Sou conselheira-Adjunta do Observatório Negro. A Comunicação é uma das áreas de atuação nossa, compreendendo que o direito humano de comunicação ao negro, sobretudo às mulheres negras, ainda é objeto de luta para o enfrentamento ao racismo e sexismo. O tratamento dado à mulher negra nos meios de comunicação ainda é, predominantemente, racista, ao abordá-la ora como objeto de sensualidade, ora como empregada doméstica e nos negando imagens qualificadoras de nós mesmas. Precisamos de práticas de comunicação que nos veja como seres iguais, com os mesmos direitos e que nos coloque na posição de seres pensantes, mulheres líderes, referenciais na ciência, no trabalho, na literatura.

A briga por espaços de poder nos movimentos sociais reproduz a intolerância e a discriminação, também?

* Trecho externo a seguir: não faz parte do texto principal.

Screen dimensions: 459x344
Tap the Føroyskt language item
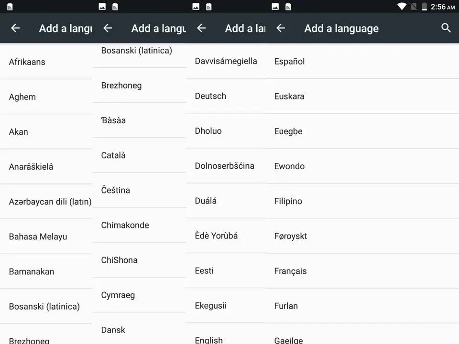291,236
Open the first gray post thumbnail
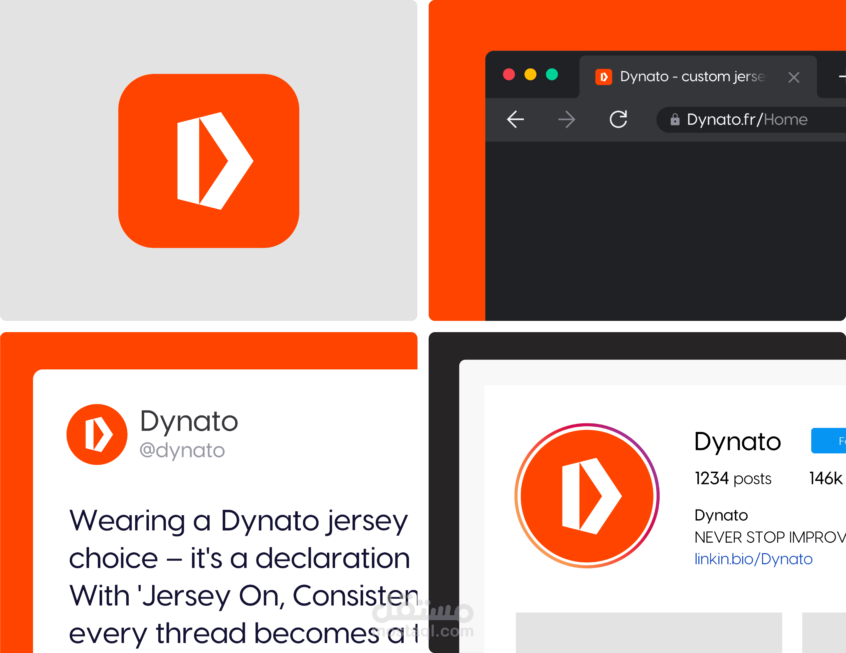The height and width of the screenshot is (653, 846). [649, 632]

Reproduz, na medida em que a ideologia racista não é assumida como uma dimensão estruturante da luta pela igualdade. A igualdade de gênero e a transformação das relações de classe não foram construídas sem o sujeito negro. Ignorar ou minorar as relações raciais, sobretudo na luta dos movimentos sociais no Brasil, é perder a dimensão da força das mulheres negras em suas realidades de extrema violência. Reconhecê-las como sujeitos políticos implica reconhecer novos sujeitos no acesso ao financiamento de projetos e não apenas como objeto de ações políticas de movimentos sociais. Cremos que o diálogo dentro do movimento é o melhor instrumento para superarmos as intolerâncias, mas o diálogo exige trabalho e processo. Nisso nós apostamos.

Você tem um trabalho sobre os efeitos da comunicação a partir da deformação médica, explique o que significa e o que pretende com ele.

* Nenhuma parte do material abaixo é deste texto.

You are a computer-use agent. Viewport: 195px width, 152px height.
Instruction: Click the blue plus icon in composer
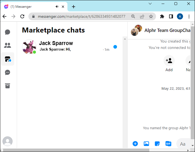(135, 144)
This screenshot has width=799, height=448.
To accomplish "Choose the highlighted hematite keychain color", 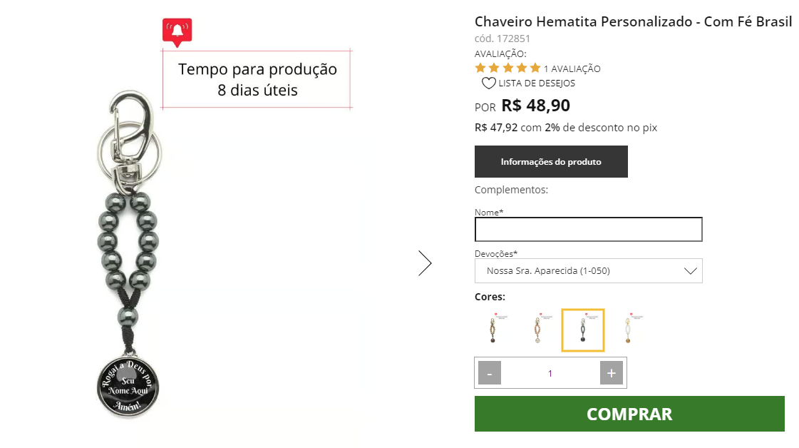I will tap(583, 330).
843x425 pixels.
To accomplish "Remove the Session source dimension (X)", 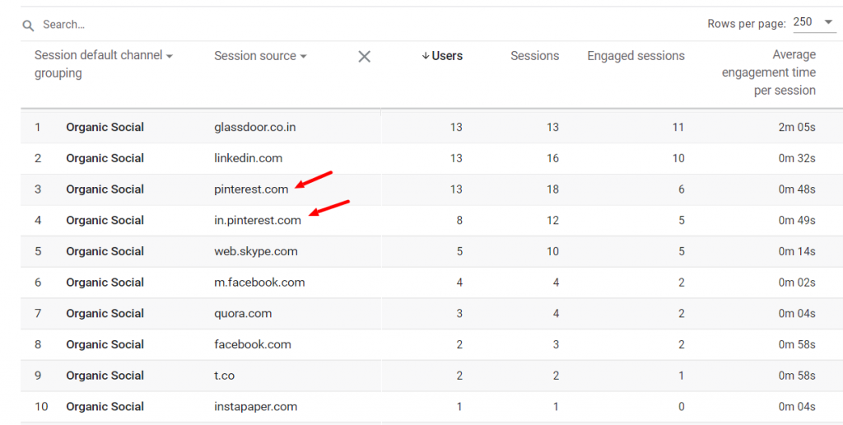I will [x=364, y=56].
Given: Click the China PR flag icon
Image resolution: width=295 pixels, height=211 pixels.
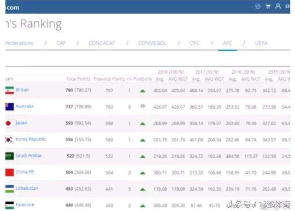Looking at the screenshot, I should (9, 172).
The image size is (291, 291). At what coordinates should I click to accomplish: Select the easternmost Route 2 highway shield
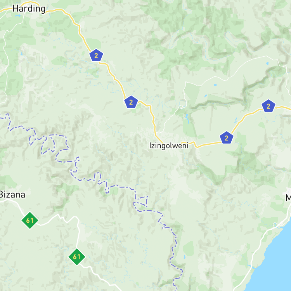coord(268,106)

Como assistente social, exerço a função de assessora da Coordenação do Curso de Medicina da UFPE, na qual também atuo como colaboradora docente em dois módulos (antigas disciplinas). Nesse contexto, fiz minha pesquisa de mestrado foi sobre a assistência ao pré-natal das mulheres negras usuárias do Hospital das Clínicas da UFPE e identifico junto aos estudantes de medicina uma lacuna absurda na falta de formação sobre as condições de saúde das mulheres negras. Sobre a particularidade da saúde dessas mulheres sob a perspectiva do racismo. Abordo no 4º período do curso, em Fundamentos da Atenção Básica, a realidade dessas mulheres em seus aspectos raciais (como construção social), territorial, e de saúde. Pretendo, ainda que timidamente, pois ainda não sou professora efetiva, contribuir para discutir o mito da democracia racial, em um contexto marcado pelo pensamento de Gilberto Freyre de que em Pernambuco, não há racismo. Demonstro com base nas pesquisas epidemiológicas, o quanto é a mulher negra quem mais more em ambientes públicos, quem mais more de morte materna, quem acessa mais as unidades públicas de saúde.

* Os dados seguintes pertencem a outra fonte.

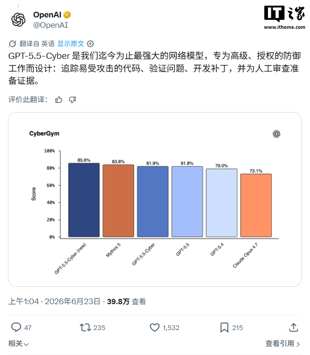Bookmark the post with 215 saves
The width and height of the screenshot is (310, 355).
(x=224, y=328)
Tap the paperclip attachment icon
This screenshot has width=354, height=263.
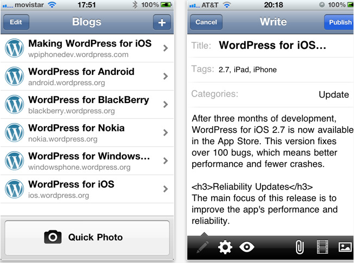[299, 247]
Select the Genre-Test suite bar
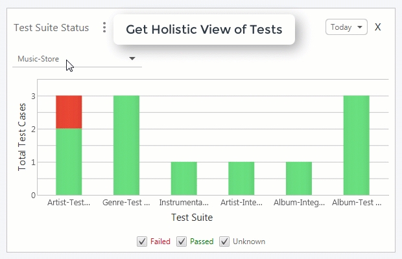402x259 pixels. pos(126,145)
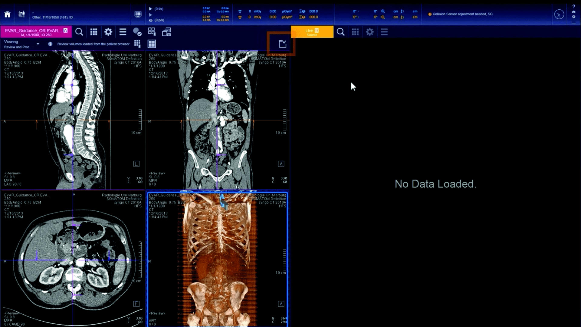Image resolution: width=581 pixels, height=327 pixels.
Task: Click the circular arrow icon top right
Action: [x=559, y=14]

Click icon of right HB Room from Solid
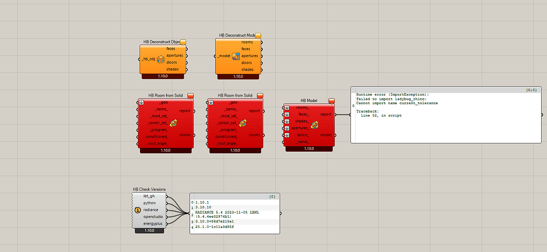(x=243, y=123)
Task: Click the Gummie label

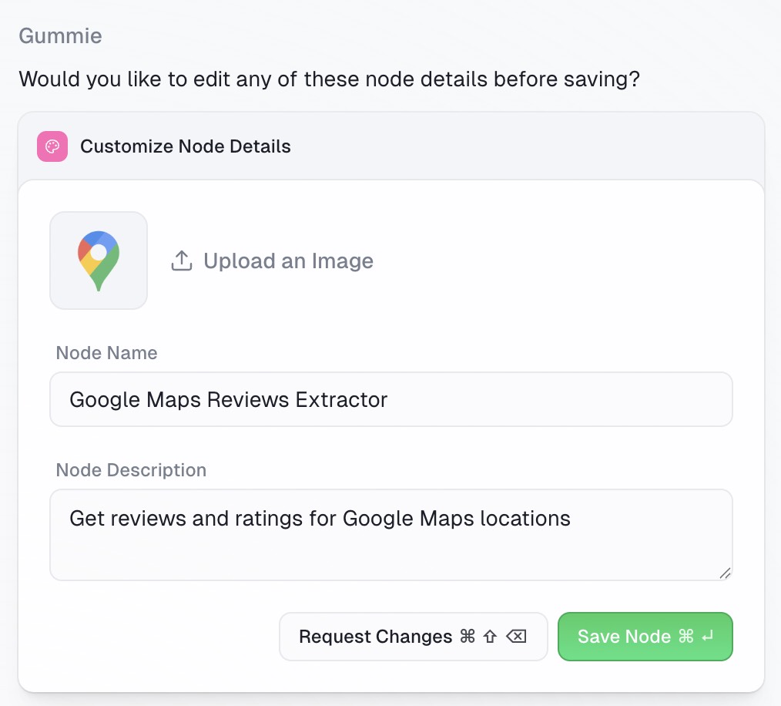Action: point(59,35)
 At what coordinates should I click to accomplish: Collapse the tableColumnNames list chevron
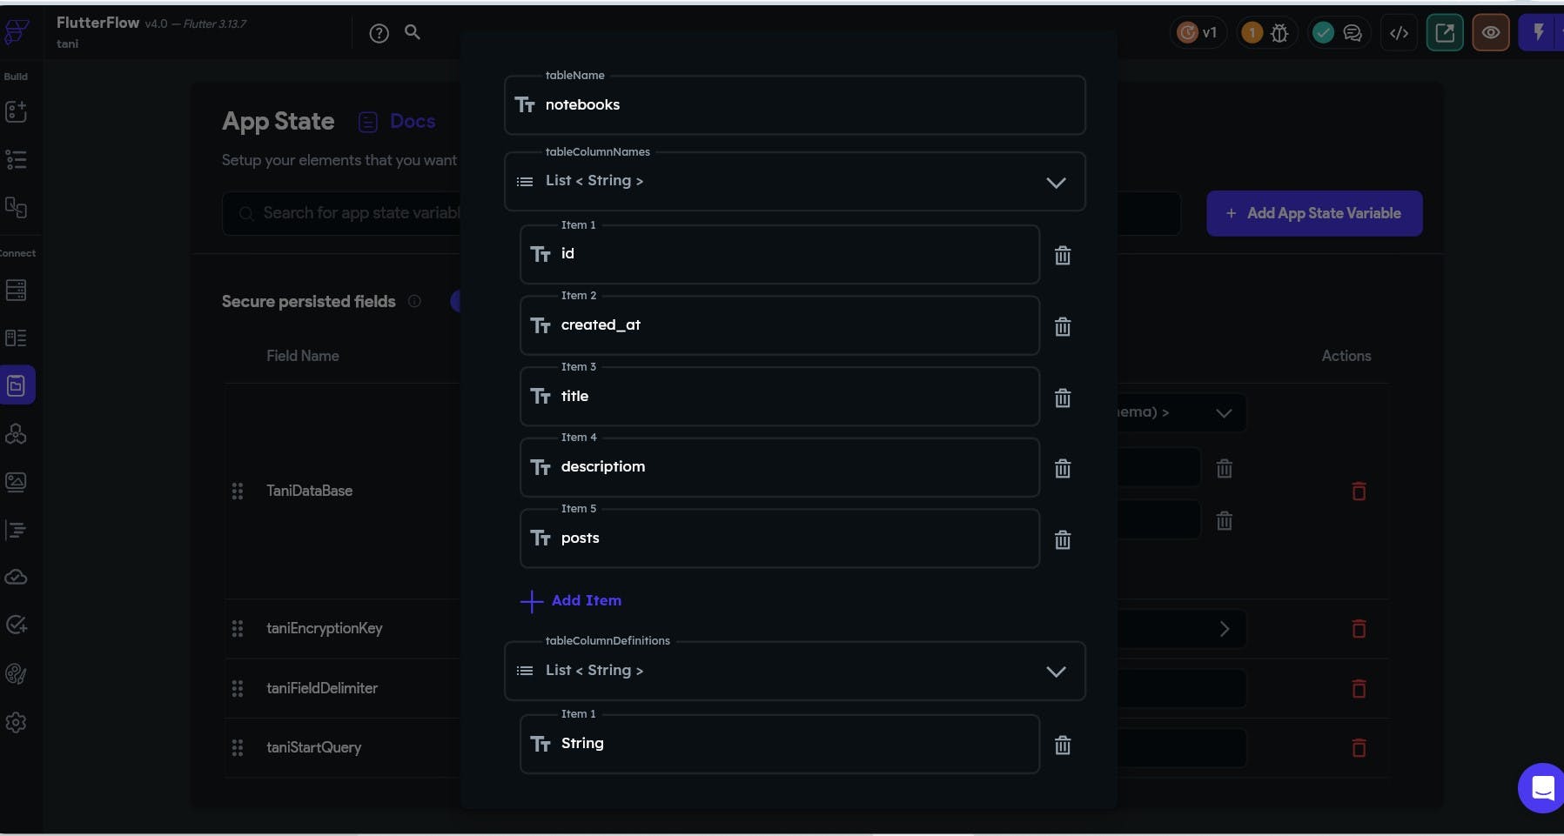tap(1056, 183)
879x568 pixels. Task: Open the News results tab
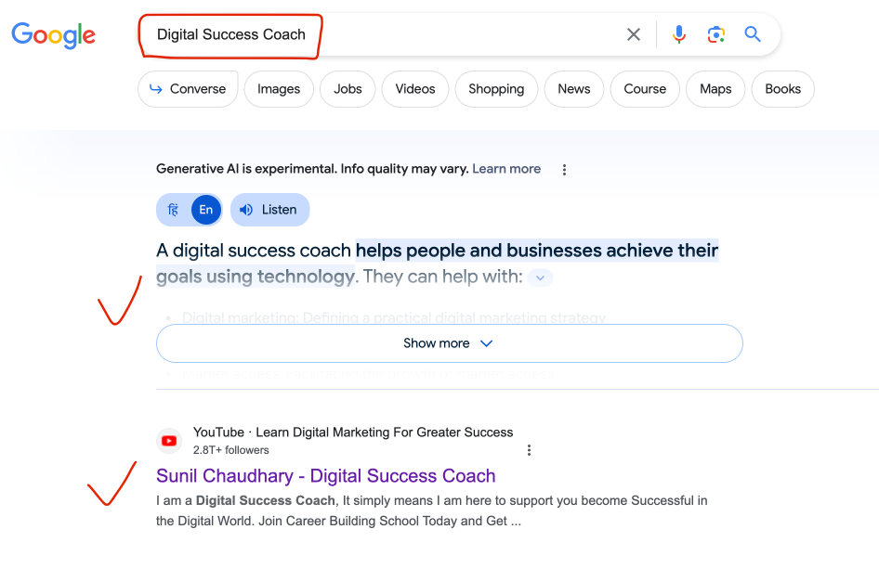click(x=573, y=89)
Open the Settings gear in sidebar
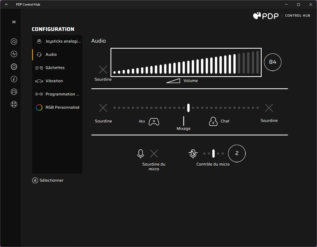317x247 pixels. (x=14, y=67)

Que mensagem você transmitiria às mulheres afrodescentes pelo 20 de Novembro, Dia Nacional da Consciência Negra?
Mulheres de Ébano, escutem as suas melhores vozes, amem seus corpos, sua mente, “assumam sua raça, assumam sua cor”. Organize-se, no plano pessoal e coletivo, organize-se, leia, questione, leia, ame, leia, ore, leia, chore e abrigue suas demais irmãs negras. Reuna-se, mesmo em casa. Não dê ouvidos ao racismo que quer nos impedir de sermos nossa própria vida. Afirme nossa história, leia contos, converse com seus filhos, companheiros(as), acompanhe o que a escola diz, acompanhe o que está nos jornais, escreva uma frase, um texto, um livro. Vá às ruas, seja você, sejamos nós as vozes que mudarão este país, tornando-o realmente uma nação a altura do povo negro.